── Data to process

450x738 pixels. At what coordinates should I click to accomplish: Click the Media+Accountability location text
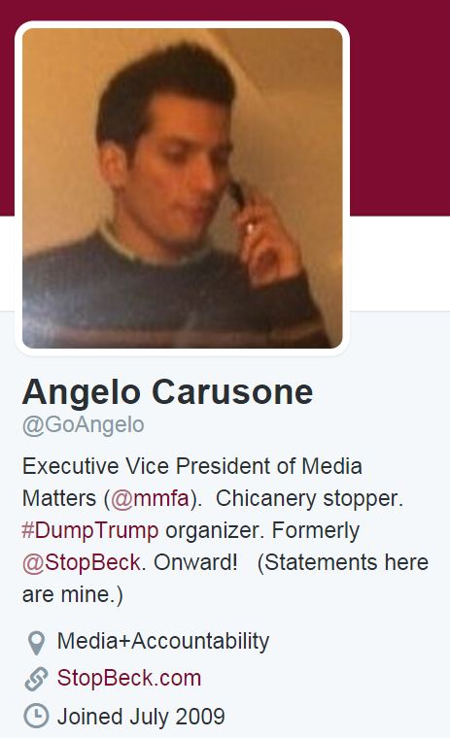click(163, 641)
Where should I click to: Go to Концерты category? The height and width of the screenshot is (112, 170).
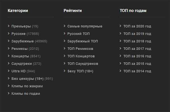(x=20, y=56)
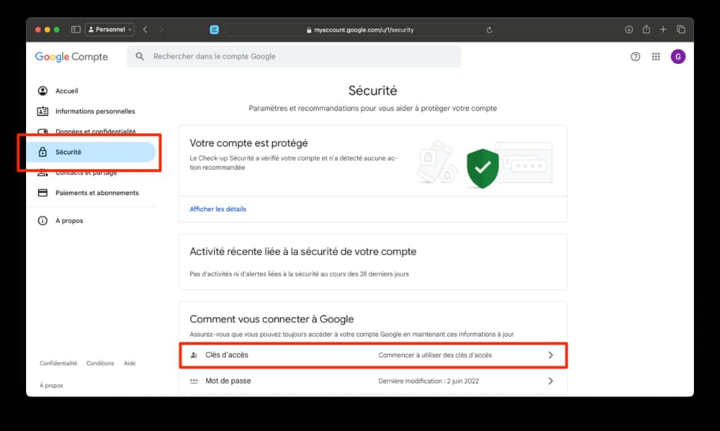Open the Confidentialité footer link
720x431 pixels.
(x=58, y=363)

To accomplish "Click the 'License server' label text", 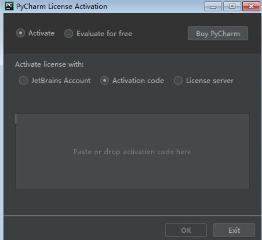I will pyautogui.click(x=209, y=81).
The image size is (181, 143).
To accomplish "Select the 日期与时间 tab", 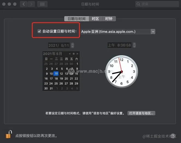I will pos(77,19).
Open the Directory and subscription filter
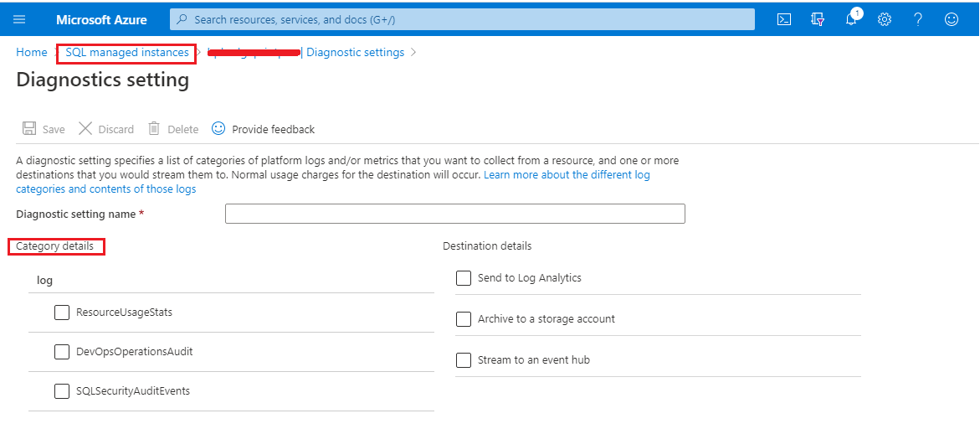 pyautogui.click(x=818, y=19)
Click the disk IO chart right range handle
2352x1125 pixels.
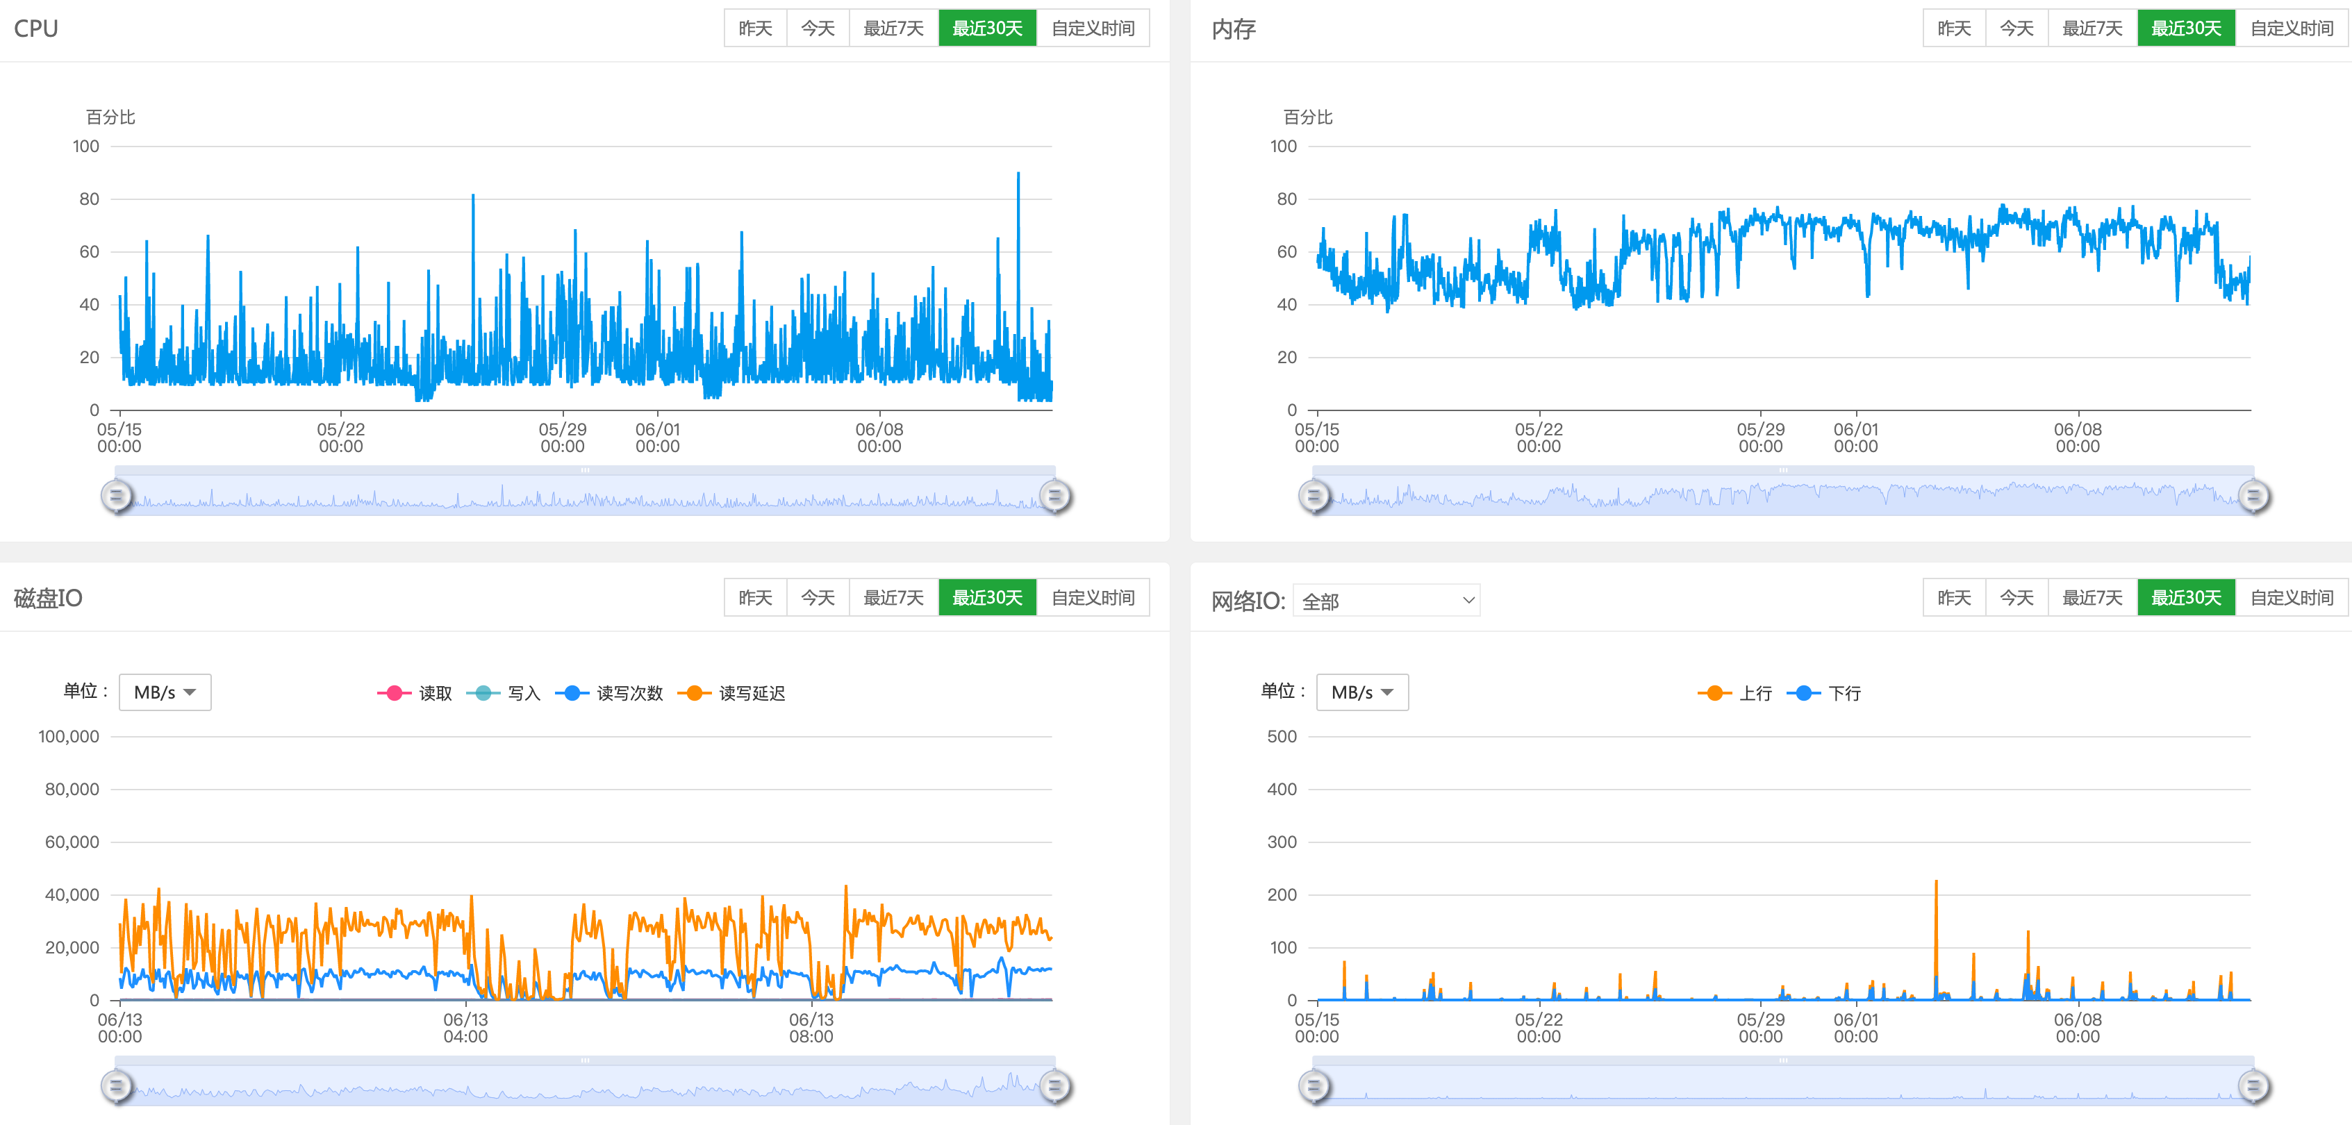[x=1055, y=1086]
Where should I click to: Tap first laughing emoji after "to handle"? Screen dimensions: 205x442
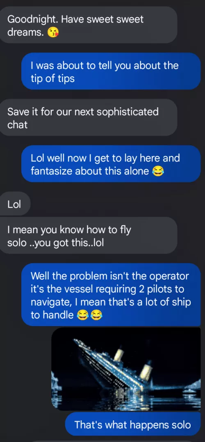pos(82,315)
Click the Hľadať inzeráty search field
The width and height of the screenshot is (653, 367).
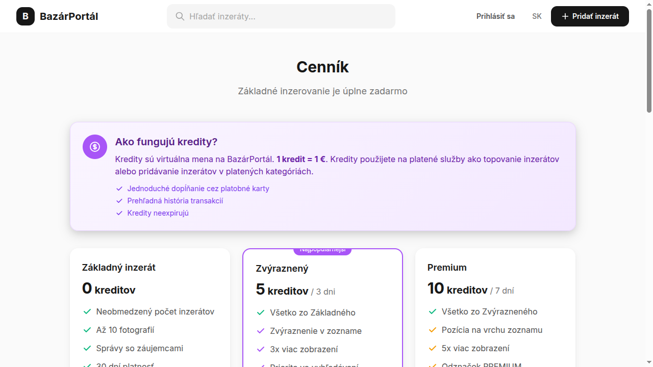coord(281,16)
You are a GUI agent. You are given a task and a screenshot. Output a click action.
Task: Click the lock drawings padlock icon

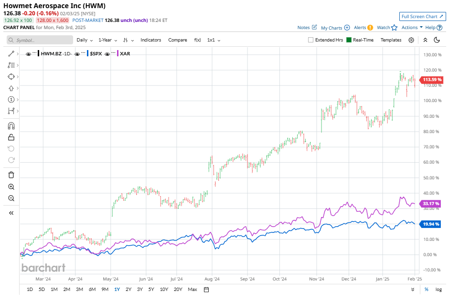click(x=11, y=137)
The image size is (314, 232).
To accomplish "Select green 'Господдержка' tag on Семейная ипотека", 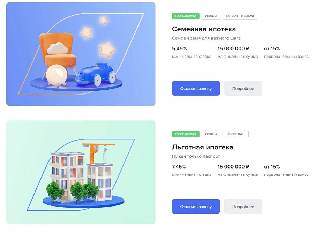I will click(186, 16).
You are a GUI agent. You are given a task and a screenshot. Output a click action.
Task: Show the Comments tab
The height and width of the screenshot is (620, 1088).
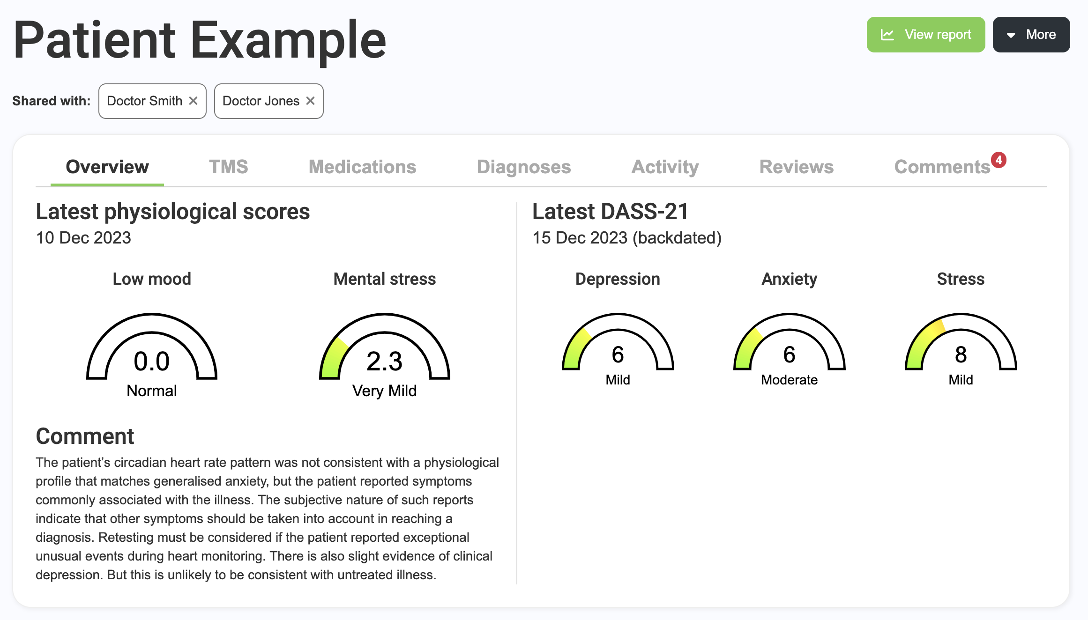point(942,167)
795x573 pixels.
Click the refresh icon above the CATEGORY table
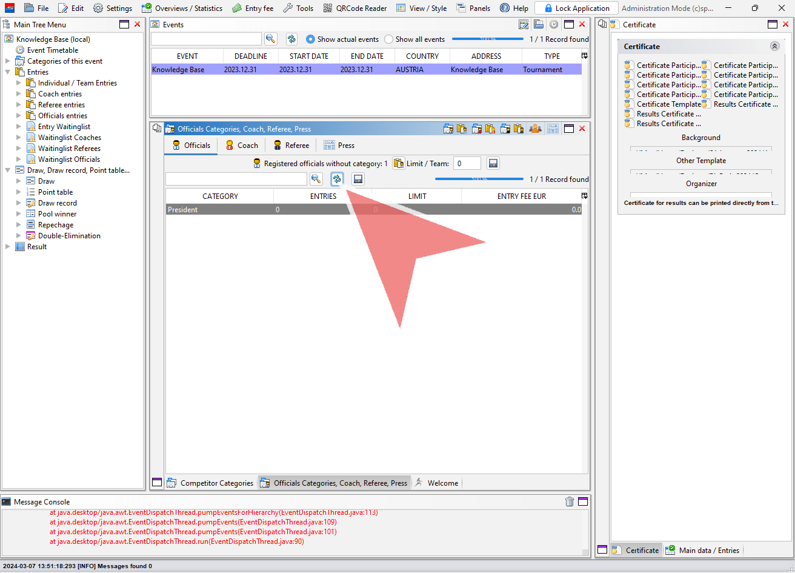point(337,179)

────

[Exercise directions]:
Duplicate everything from the start of the records down to the line containing "click(163, 641)", both ends included, and leave the pictures out of your answer.

[Correct response]:
450x738 pixels. At what coordinates should I click to accomplish: Click the Media+Accountability location text
click(163, 641)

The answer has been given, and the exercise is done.